I'm going to type down here the answer I found in a manual solutions. However I have a question about it. And I hope I can get help here on this site. Well, I saw that there are several other issues that were closed because they were classified as duplication. Although there may be different doubts on the same question.
P.S. My doubts are in ${\color{red}{\text{Color red}}}.$
RIGHT ANSWER - MANUAL SOLUTION
Let $g$ be a element in the center of $Z(S_n)$. Suppose by contradiction that $g\neq 1$ and let be $i\in \{1, \cdots, n\}$ such that $g(i)=j\neq i$. Because of $n\geq 3$ there is $k\in \{1, \cdots, n\}$ where $k\neq i$ and $k \neq j$. By hypothesis, the 3-cycle $x=(ijk)$ comutes with $g$. Then $g(ijk)=(ijk)g$. Applying to $i$ we obtain that $g(j)=k$. On the other hand, $g(ij)=(ij)g$ too, and applying to $i$ we find $g(j)=i$. Contradiction.

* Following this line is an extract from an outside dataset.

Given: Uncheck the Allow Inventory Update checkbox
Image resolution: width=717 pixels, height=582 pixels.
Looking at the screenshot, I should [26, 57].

${\color{red}{\text{I can't understand why to prove that $g(ijk)$ is not always equal to $ (ijk) g $ it was necessary to use}}}$
${\color{red}{\text{data obtained from $g(ij) = (ij)g$? Since I have $ x = (ijk) \neq (ij) $.}}}$
${\color{red}{\text{ This answer does not make sense to me.}}}$
This comes down to understanding the operation of conjugation in $S_n$. If $g$ is a permutation that maps $i$ to $j$ then $h g h^{-1}$ maps $h(i)$ to $h(j)$:
$$ (hgh^{-1})(h(i)) = (hg)(i) = h(j).$$
So what you want is a permutation such that $h(i) = i$ and $h(j) \ne j$. Then $$(hgh^{-1})(i) = h(j) \ne g(i) = j$$ so $hgh^{-1} \ne g$. So the simple solution is to take $h = (jk)$.
That's the simple solution. I don't know what the person writing your solution was trying to do. Maybe they thought that "$i$" should appear in $h$.